→ **Material supplied**:
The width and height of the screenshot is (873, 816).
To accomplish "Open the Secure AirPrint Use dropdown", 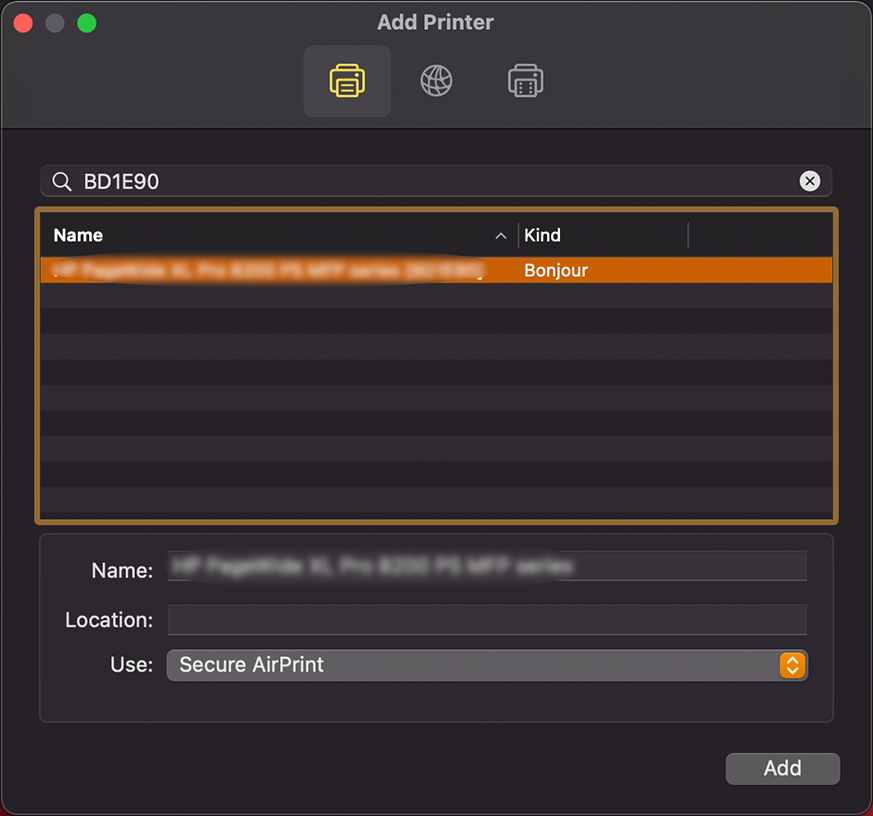I will [470, 665].
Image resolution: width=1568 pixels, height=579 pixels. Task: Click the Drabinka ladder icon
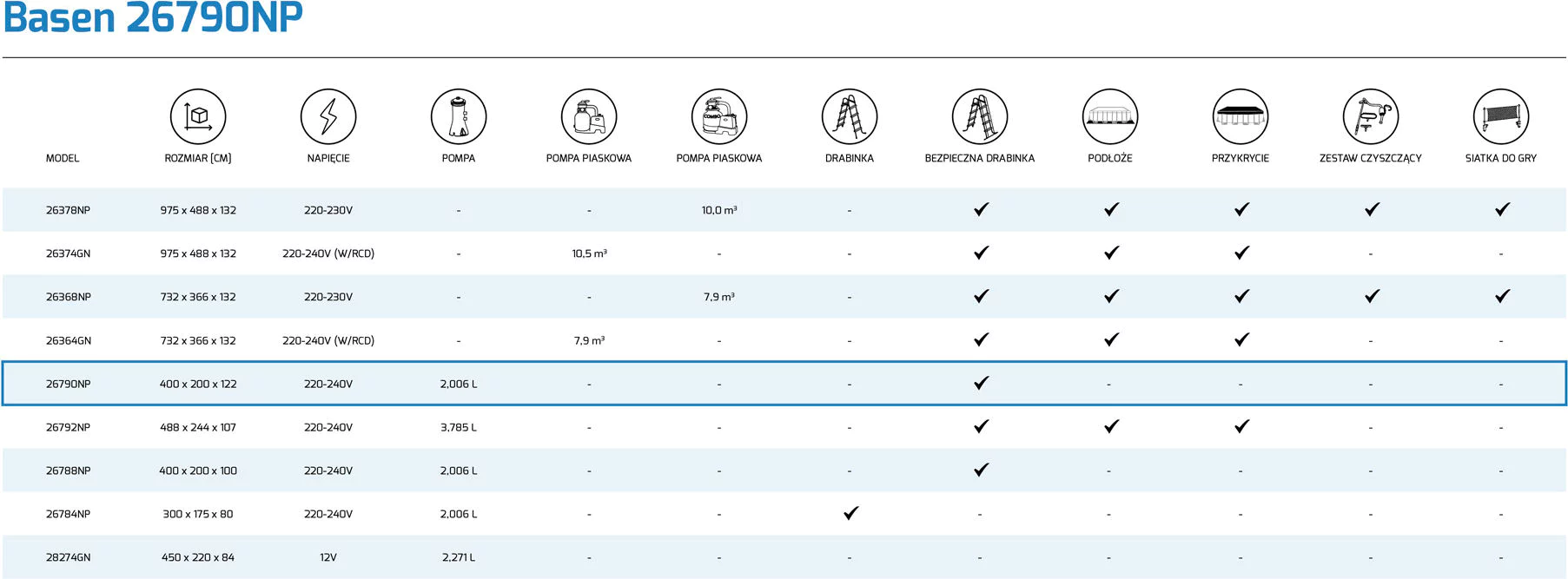[850, 116]
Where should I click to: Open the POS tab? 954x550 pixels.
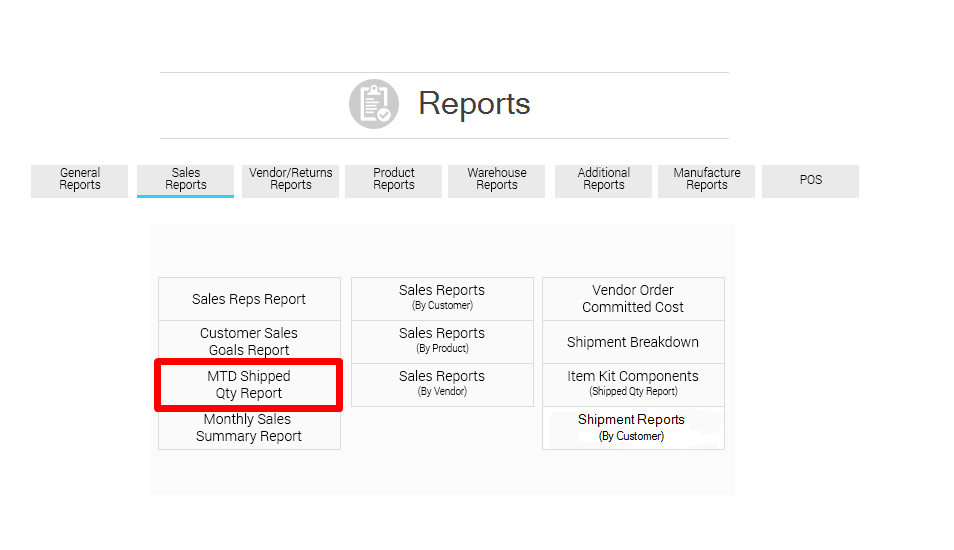811,180

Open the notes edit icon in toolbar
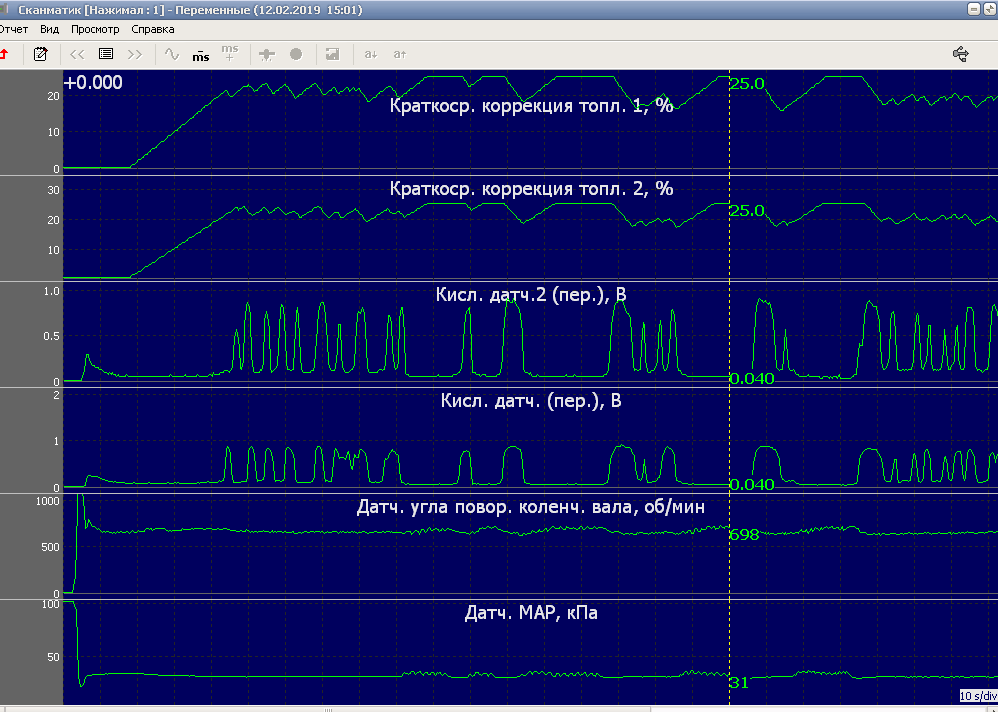41,54
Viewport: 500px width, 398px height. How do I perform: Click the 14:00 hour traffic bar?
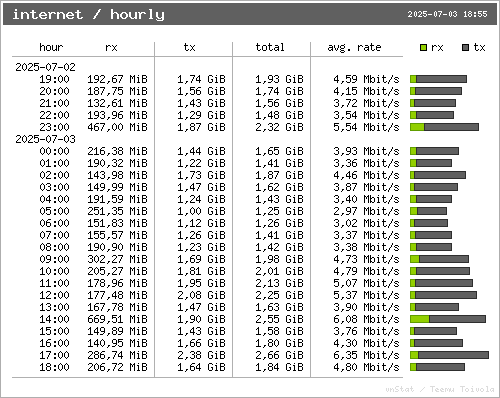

→ **Task details**: Each line from the one containing "Image resolution: width=1568" through the last line above should be retyped exactly, and no other line. Any picture is to be left out.

→ **Solution**:
Image resolution: width=1568 pixels, height=579 pixels. Task: Click the Drabinka ladder icon
[850, 116]
Where should I click to: Open the POS tab? 954x550 pixels.
811,180

Open the notes edit icon in toolbar
41,54
Viewport: 500px width, 398px height. How do I perform: Click the 14:00 hour traffic bar?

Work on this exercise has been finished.